In a specific implementation, in the display assembly provided by the embodiment of the present invention, as shown in fig. 13, the controllable magnetic carrier plate 6 may have a carrier groove 64 on one surface thereof; alternatively, as shown in fig. 14, two opposite surfaces of the controllable magnetic carrier plate 6 are provided with a carrier groove 64, and a display component is adsorbed at each carrier groove 64. Thus, one controllable magnetic bearing plate 6 can fix two display components, so that the acid etching efficiency of the display structure 1 of the display components is improved.

In a specific implementation, in the display assembly provided by the embodiment of the present invention, as shown in fig. 7 and fig. 8, the bearing device further includes a clip 7;

the clip 7 has a housing cavity 71, and a display component adsorbed on the controllable magnetic carrier plate 6 is housed in the housing cavity 71. In this way, a plurality of display components embedded on the controllable magnetic bearing plate 6 can be fixed in the accommodating cavity 71 of the clamp 7, so that the display structures 1 of the display components can be subjected to acid etching operation at the same time, and the display structures 1 of the display components can be protected to a certain extent while the acid etching efficiency of the display structures 1 of the display components is improved.

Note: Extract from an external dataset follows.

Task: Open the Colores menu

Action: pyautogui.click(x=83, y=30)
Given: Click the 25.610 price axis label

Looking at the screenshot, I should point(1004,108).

In a specific implementation, in the display assembly provided by the embodiment of the invention, as shown in fig. 7 and 8, the clip 7 is a U-shaped clip, the bottom of the clip 7 is provided with a plurality of slide rails 72, the slide rails 72 penetrate from one side to the other side along the bottom of the clip 7, and the end of the controllable magnetic bearing plate 6 is clamped in the accommodating cavity 71 of the clip 7 through the slide rails 72. Like this, when the fixed display module of inlaying on controllable magnetism loading board 6, can slide the tip of controllable magnetism loading board 6 from slide rail 72's tip to in clamping 7's the holding cavity for a plurality of display module of inlaying on controllable magnetism loading board 6 can the equipartition be arranged, and can make things convenient for the installation and the dismantlement of the display module of inlaying on controllable magnetism loading board 6, and then promote the acid etching efficiency of display module's display structure 1.

It should be noted that, fig. 8 is an example in which two opposite surfaces of the controllable magnetic carrier plate 6 attached to the display assembly are planar, and one display assembly is adsorbed to each of the opposite surfaces, i.e. the structure shown in fig. 12. Of course, in the embodiment, the opposite surfaces of the controllable magnetic carrier plate 6 shown in fig. 8, which are attached to the display assembly, may have the carrying grooves 64, i.e. the structure shown in fig. 14. Of course, the controllable magnetic carrier plate 6 shown in fig. 8 may also be a display assembly structure as shown in fig. 11 and 13. Of course, the display assembly of fig. 8, in which the controllable magnetic carrier plate 6 is attached, may also be the structure of fig. 2, 4 or 5.

In summary, in the embodiment of the invention, the deformation of the display structure caused by the temperature rise in the thinning process is reduced by adopting the metal foil supporting layer made of Invar material, so that the thinning precision is improved; and simultaneously, the rigidity is improved for carrying the display structure after the glass display structure is thinned. Meanwhile, the controllable magnetic bearing plate is used, the display structure is fixed on the controllable magnetic bearing plate by magnetism, a method of adhering glue in the related technology is abandoned, and the problem of separating fragile sheets by external force is avoided. And moreover, the display structure can be separated from the metal foil supporting layer in a heating thermal separation adhesive layer mode, the external force is not required, and the problem that the display structure is broken when the display structure is separated from the metal foil supporting layer and the acid-proof film layer by the external force can be avoided. In addition, the controllable magnetic bearing plate with controllable double-sided magnetism can be used for efficiently and conveniently attaching two display structures to be thinned at a time, and a plurality of bearing plates are placed at a time through the sliding rail of the clamp, so that the acid etching efficiency is greatly improved.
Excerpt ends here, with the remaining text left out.